有研究显示，喂食高脂肪饮食的小鼠具有更高水平的次级BAs，这可能是由于其肠道内拟杆菌和梭菌数量的增加，以及双歧杆菌的减少[5，18]。而无菌小鼠比传统饲养的动物表现出更大的BAs池，这可能与牛磺胆酸(TCA)介导的回肠末端FXR拮抗作用有关，该拮抗作用可降低FGF15的表达并提高肝脏中CYP7A1的活性。可见，肠道菌群可能通过改变酶活性(如BSH、HSD等)影响BA池大小和组成，进而改变BAs的化学和信号特性[5，19]。

3.2 BAs对肠道菌群的影响 越来越多研究表明BAs对菌群膜和肠黏膜都有负面影响[14]。肠道中的各种BAs均可以通过直接或间接的方式抑制肠道菌群的生长，而由于不同细菌对不同BAs的敏感度具有差异，所以BAs的变化可以显著影响肠道菌群的种类和数量[7]。

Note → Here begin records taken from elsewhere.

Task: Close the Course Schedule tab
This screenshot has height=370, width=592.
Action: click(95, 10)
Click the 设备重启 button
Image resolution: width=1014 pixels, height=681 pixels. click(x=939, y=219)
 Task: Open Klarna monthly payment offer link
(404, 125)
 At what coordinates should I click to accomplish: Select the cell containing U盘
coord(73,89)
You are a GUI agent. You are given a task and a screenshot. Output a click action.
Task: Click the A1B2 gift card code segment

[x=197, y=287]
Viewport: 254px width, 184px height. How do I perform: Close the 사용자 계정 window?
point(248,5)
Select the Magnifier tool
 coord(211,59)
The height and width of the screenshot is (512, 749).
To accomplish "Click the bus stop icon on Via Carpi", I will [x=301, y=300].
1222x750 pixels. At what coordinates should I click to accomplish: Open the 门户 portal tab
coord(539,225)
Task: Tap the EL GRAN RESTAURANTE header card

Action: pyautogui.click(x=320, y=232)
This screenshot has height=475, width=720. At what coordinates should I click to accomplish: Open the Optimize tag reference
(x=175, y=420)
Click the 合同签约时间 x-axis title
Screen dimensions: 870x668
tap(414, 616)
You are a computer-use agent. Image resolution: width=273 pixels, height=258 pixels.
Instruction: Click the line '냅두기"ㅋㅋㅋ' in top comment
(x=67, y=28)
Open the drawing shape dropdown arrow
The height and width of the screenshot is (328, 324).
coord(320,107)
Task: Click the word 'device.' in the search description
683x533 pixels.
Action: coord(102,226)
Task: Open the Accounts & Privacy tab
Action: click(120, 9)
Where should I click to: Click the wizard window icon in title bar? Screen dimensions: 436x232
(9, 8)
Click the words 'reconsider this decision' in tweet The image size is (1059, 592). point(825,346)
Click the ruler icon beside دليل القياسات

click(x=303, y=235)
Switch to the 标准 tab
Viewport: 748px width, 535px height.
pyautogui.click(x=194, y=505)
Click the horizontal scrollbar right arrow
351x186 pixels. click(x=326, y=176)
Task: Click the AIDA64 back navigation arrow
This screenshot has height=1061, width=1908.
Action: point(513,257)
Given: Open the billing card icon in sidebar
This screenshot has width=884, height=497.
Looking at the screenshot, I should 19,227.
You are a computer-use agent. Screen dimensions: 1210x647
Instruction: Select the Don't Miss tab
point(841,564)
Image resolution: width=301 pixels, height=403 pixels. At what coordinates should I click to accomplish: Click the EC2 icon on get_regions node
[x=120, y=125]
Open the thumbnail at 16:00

研究表明，BAs可通过改变肠道菌群引起疾病[5]。给大鼠喂食CA后，会导致厚壁菌和拟杆菌的比例增加[7]。而被喂食TCA的小鼠，不仅其体内的肠道菌群结构被改变，甚至产生肝脏炎症和肝纤维化，可见BAs代谢可能通过引起肝脏的免疫反应，进而间接影响肠道菌群结构[20]。越来越多的研究证实BAs不仅具有直接的抗菌作用，而且还通过影响核受体FXR间接影响菌群[14]。FXR能通过上调回肠黏膜防御基因防止细菌过度生长，有研究显示激活FXR可以抑制小鼠体内回肠和盲肠中细菌的生长[5]。而CDCA与FXR结合后，能够促进肠道上皮细胞分泌具有广谱抗菌活性的抗菌肽，进一步发挥抗菌作用[7]。此外，BAs还会刺激特定细菌的生长。例如，TCA和CA是艰难梭菌(Clostridiumdifficile)孢子的主要萌发物[14]。可见BAs可以从多个方面影响肠道菌群的结构。

4 总结与展望

综上所述，肠道菌群和BAs确实在NAFLD发生发展中至关重要，且两者间的交互作用极其复杂。而虽然很多实验性研究探讨了肠道菌群和BAs对NAFLD的影响，但大多数仅建立了关联关系。仍需开发一种将宿主、肠道菌群、BAs结合起来的研究方法，在系统水平上阐明它们之间复杂的交互作用，并明确其因果关系。且大部分研究都停留在动物研究阶段，而目前尚不清楚动物和人类肠道细菌种类的差异如何影响微生物的代谢。因此，尚需对人类进行进一步的研究。尽管现今研究证实，能够影响肠道菌群和BAs的药物在NAFLD的治疗上具有一定前景，但开发出安全有效的治疗药物仍面临许多挑战，例如药物对FXR/TGR5的选择性、化合物的组织特异性以及安全性问题，尤其是长期用药的有关问题。